# Wrapping it up on Elliot Wave Theory

### Video Transcription:

Hello, traders. Welcome to the Elliott Wave Theory course, and the fourth module: Guidelines of the Elliott Wave sequence.

On this final lesson, we are going to do an Elliot Wave Theory wrap-up, and we are going to go to a live Euro/US dollar chart and we’re going to analyze price action to see where we can take some trades on with an excellent risk to reward ratio. Now this is a 50-minute Euro/US dollar chart. And as you can see, we have come to this high and we are now in a downswing. Now the first thing we’re going to do is we’re going to analyze the last part of the chart, which is this downswing or down movement from this high to this low.
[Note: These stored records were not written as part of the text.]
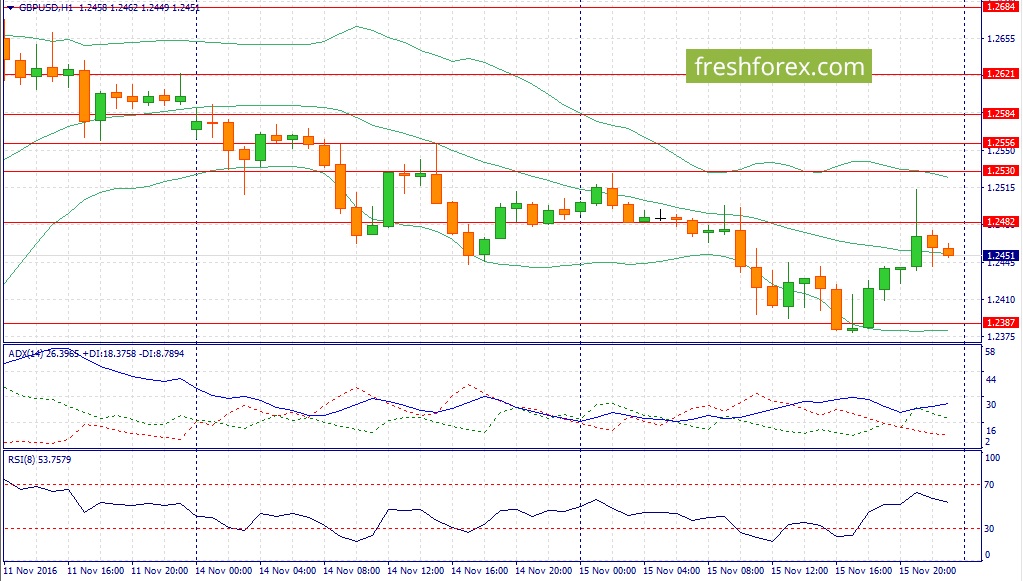Viewport: 1023px width, 581px height.
Task: Click the crosshair cursor marker on chart
Action: click(x=660, y=215)
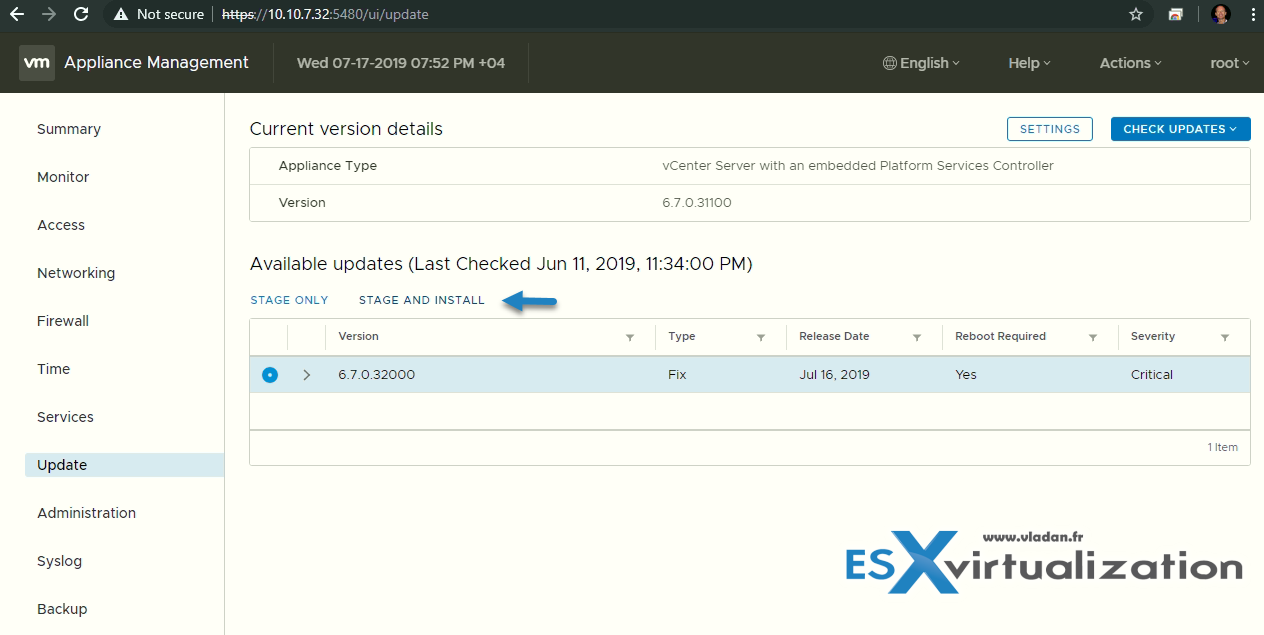Go to the Networking section
The width and height of the screenshot is (1264, 635).
(x=76, y=273)
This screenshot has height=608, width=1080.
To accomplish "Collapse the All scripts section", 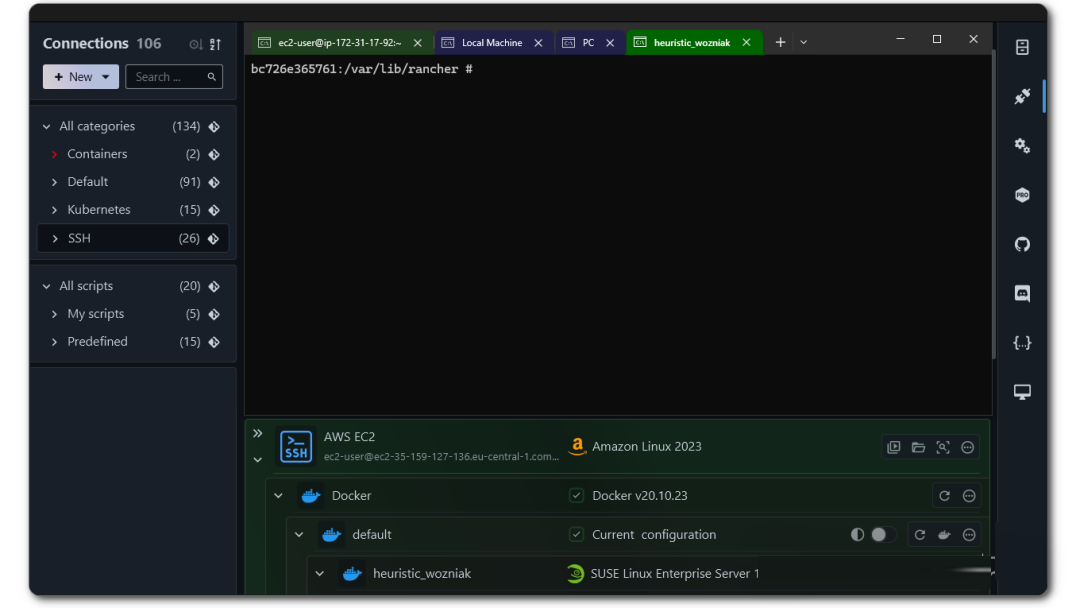I will [46, 287].
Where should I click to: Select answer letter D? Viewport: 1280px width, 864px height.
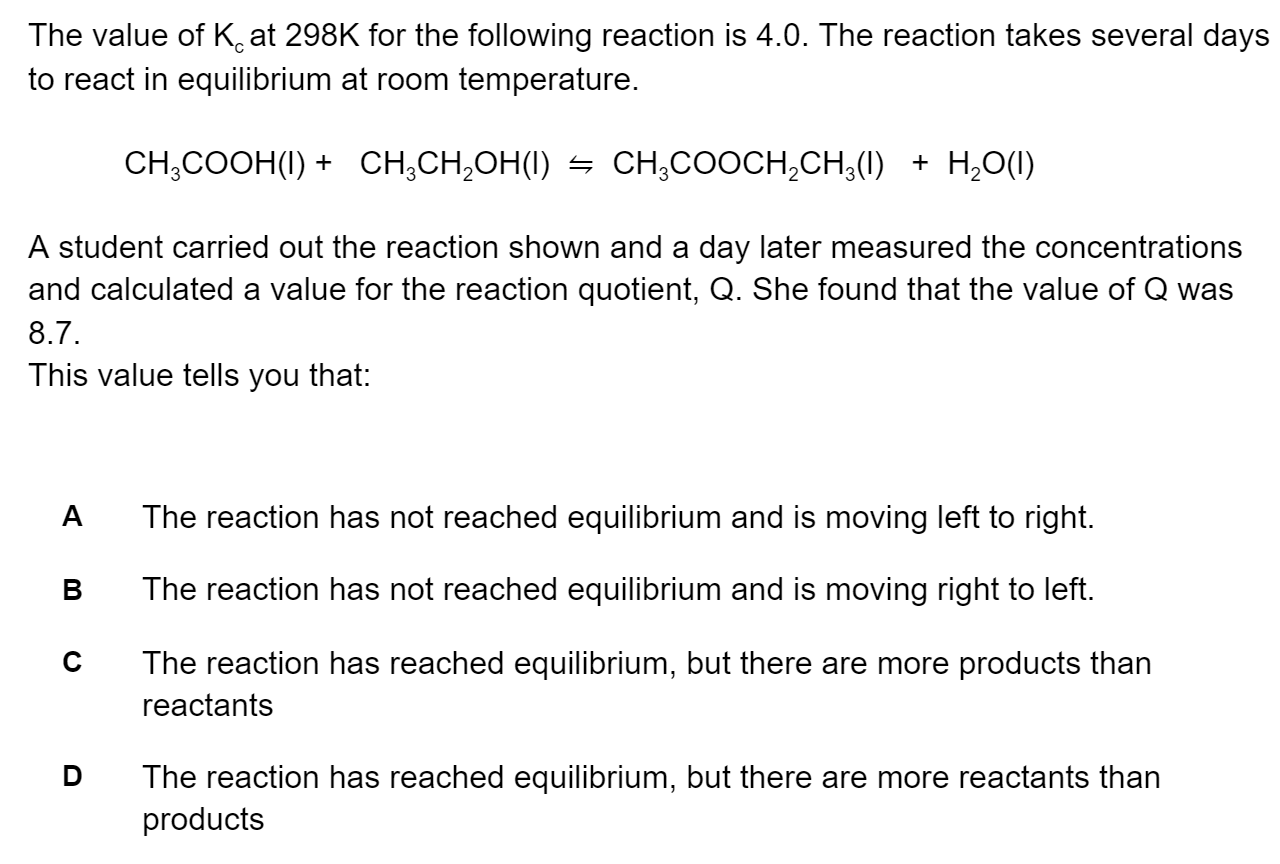(x=72, y=776)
And we are down for about 550 pips. But that really doesn’t matter because we are going to call this point X, or the first wave, we can see that we have wave one and we made it this low and then we have a very steep correction or corrective move to the upside. This completely breaks with the down structure that we were in. With a very normal trend line, you can see that we break with the down structure. And for that reason, we can name this low the end of wave one.

Now this is the end of wave one, so this must be the beginning of wave two. And as you can see, we have the retraced… Let me just grab here a Fibonacci retracement tool. Okay, and I’m going to add a few Fibonacci ratios that are missing here. Like the 50% and the 61. 8% right here, 0.618, and of course I’m going to name it the 61.8.
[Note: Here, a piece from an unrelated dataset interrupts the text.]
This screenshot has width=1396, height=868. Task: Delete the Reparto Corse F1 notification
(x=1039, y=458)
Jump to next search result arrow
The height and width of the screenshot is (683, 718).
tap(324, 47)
Now you can see that we came right at the 50 Fibonacci retracement level on this wave two, which means that we didn’t retrace 100% of wave one, which means that we are or we can be in a five-wave basic structure on… I’m sorry. This is wave two not wave five of a down five-wave structure. If this is the end of wave two at the 50% Fibonacci retracement level, this must be the start of wave three.

Now let me just insert some rectangles here. Where are the shapes here? Some rectangles to know where the end of wave one is. Right here. Because remember we have rules when it comes to the Elliott Wave theory, and wave four cannot retrace more than the bottom of wave one, and wave two cannot surpass or cannot retrace 100% of wave one. So for right now, what the Elliott Wave Theory tells us, we are good to go because this is wave two, and right now we are going to use a Fibonacci expansion of course. Where is it? It’s right here. I’m sorry. Let me just retake it.

All right, here we go. So we have now the Fibonacci expansion of wave one and you can see that we hit right here, the 161 expansion of wave one. So this means that this is the zone where wave three is going to end. We have wave one, then we have wave two that retraces 50% of wave one, then we have wave three that expands 161% making it not the smallest wave of the count.

So right now we are at the end of wave three. And this is where it becomes very interesting, guys, because what is going to happen right now? Well, what’s going to happen right now is that we are going to wait for the end of wave four. And wave four is going to end right about here at this level. Now this is the 50% retracement of the entire move down. But if you want to be more precise, here you go. You have a 61.8% retracement right at the bottom of wave one, which means that wave four is going to perhaps retrace 61% of wave three and we are going to try and sell the 61.8% at the 140.20 level. So this means that we are looking at the end of wave four right below this 61.8 and this yellow zone. And this means that we are going to look for a wave three that comes from this low to this high.

Now this is going to be our sales zone, but where is going to be our take profit area? Well, our take profit area is going to be right around this level, the 127.2%. And why is it going to be the 127.2% our profit area for wave five? Well, that’s simple. Let me just name it. Our wave five is going to be right at the 127% and this is going to be the ride that we are going to be taking. So the ride that we are going to be taking is approximately a 300-pip, which means that we are looking at a 300-pip profit for about a 40-pip stop loss. So that is huge and that is why we are going to be analyzing price action with the Elliott Wave Theory. And the reason this is our target zone… Let me just get rid of this….No, I’m going to use this as our target zone. So this is our target area right here.

And the reason we are going to be taking profits right here at the 127.2% is because we might be in an even bigger 1-2-3-4-5 basic pattern, which means that right here, let me just make it even bigger and make it blue. We can have the end of wave one and this entire 1-2-3-4-5 pattern can be in fact the end of wave two of a bigger pattern. Remember that this is the 50-minute Euro/US dollar chart. And if we are correct and we grab our Fibonacci tool, we should be, let me just delete all of it, around the 78/2 ratio. While between the 78/2 and the 88/6. So if I move this just a little further down, you can see that’s exactly where we are at of this big wave one. So this might be the end of wave five on the smaller pattern but it can also be the end of wave two, which will mean that this will make an extremely big buy zone for swing traders.

So this is basically how you’re going to be using the Elliot Wave Theory, and of course you can always use the Elliot Wave Theory when it comes to price patterns such as this one right here. If you like to trade on the smaller terms, you can see that here we have a five-wave triangle and we break on point E. But the most important thing to remember about the Elliott Wave Theory is just how we can perfectly time our entries using it.